The Merseyside-born musicians got their start in Liverpool – initially as the interval band to trad jazz singers such as George Melly – and the city remains home to many landmarks in The Beatles’ story. From 1961 to 1963, The Beatles performed at Liverpool’s Cavern club 292 times, before going on to find international stardom and score 17 UK No.1 hits. The Cavern has been renovated and now attracts tens of thousands of tourists every year, as does the award-winning The Beatles Story museum. The museum, on the historical Albert Dock, is the world’s largest permanent exhibition purely devoted to the lives and times of the band. According to a recent report by commissioned by Liverpool City Council from Liverpool John Moores University (LJMU) and the University Of Liverpool, The Beatles bring in more than £81 million to the city’s economy every year, supporting more than 2,300 jobs. Tourists also flock to Abbey Road in London and the famous recording studio there.

9: Students would not have their work to study

The University Of Southern California has been teaching a course called The Beatles: Their Music And Their Time for more than two decades, and there are also Beatles programmes at Berklee, Skidmore College in New York, and Indiana University. In 2011, a Canadian singer called Mary-Lu Zahalan-Kennedy became the first person to get a master’s degree in The Beatles, from Liverpool Hope University. In 2018, The Beatles became part of Little Steven’s influential TeachRock curriculum in America. TeachRock has created six interdisciplinary lesson plans to accompany Ron Howard’s Beatles documentary, Eight Days A Week: The Touring Years. TeachRock also partners with Scholastic to host Beatles webcasts that reach up to a million students.

10: They wrote more classic songs than any other artist

The remarkable Paul McCartney song ‘Yesterday’ is one of the most covered songs of all time, while, as recently as May 2019, their song ‘Let It Be’ was named in a survey as the second favourite choice of song among Brits when they need relaxing music.

In all, 1.6 billion Beatles singles have been sold in the US and more than 600 million albums sold worldwide.
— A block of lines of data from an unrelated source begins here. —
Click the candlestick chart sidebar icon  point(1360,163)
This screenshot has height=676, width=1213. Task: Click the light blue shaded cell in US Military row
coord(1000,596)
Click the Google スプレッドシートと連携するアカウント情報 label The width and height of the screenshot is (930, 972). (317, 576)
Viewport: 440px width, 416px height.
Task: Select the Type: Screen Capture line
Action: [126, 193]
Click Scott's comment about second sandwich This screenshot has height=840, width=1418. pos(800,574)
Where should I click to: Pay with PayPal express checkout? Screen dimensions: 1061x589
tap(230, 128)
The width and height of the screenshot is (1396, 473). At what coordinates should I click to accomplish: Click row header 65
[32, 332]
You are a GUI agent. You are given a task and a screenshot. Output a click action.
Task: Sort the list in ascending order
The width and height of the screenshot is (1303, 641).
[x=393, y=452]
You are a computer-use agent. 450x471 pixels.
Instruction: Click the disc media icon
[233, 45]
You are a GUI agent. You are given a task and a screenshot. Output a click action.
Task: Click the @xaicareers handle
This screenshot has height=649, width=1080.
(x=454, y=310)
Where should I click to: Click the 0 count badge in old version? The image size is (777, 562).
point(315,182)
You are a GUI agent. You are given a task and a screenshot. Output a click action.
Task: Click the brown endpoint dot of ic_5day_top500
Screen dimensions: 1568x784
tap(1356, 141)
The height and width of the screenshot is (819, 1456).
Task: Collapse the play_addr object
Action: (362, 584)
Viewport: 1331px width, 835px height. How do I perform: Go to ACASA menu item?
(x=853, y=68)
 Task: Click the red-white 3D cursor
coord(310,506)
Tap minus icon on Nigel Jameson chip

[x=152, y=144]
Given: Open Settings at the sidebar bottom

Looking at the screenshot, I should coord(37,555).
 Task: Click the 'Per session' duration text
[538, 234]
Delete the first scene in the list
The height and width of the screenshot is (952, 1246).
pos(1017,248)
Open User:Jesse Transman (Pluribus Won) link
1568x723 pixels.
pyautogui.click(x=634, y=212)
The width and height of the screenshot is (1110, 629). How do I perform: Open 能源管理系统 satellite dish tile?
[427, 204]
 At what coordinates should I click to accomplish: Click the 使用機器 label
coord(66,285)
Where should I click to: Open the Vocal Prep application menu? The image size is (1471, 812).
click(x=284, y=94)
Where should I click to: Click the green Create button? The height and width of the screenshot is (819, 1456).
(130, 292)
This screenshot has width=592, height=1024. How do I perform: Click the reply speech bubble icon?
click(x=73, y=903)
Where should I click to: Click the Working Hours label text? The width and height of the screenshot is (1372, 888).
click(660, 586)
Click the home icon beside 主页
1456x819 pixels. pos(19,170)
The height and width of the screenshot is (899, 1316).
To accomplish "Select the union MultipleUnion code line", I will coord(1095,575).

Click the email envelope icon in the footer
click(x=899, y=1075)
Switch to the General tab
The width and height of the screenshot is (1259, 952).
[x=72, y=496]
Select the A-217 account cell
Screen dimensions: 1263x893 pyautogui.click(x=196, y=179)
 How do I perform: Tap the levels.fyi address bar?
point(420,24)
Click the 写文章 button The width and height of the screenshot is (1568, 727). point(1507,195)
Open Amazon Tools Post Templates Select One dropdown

As well as these superb original recordings, a world without The Beatles would have deprived music lovers of cover versions by hundreds of the world’s top singers and musicians. Among those who have paid tribute to The Beatles by recording their songs are Frank Sinatra, Aretha Franklin, Elton JohnOtis Redding, Wilson Pickett, Adele, Nina SimoneCount BasieCarpenters, Al Green, Earth, Wind And Fire, Tom PettyJoe CockerElvis PresleyElvis CostelloSonic Youth, Harry Nilsson, Stevie Wonder, Al Green and David Bowie.

In short, a world without The Beatles would be very different – and missing part of its musical soul.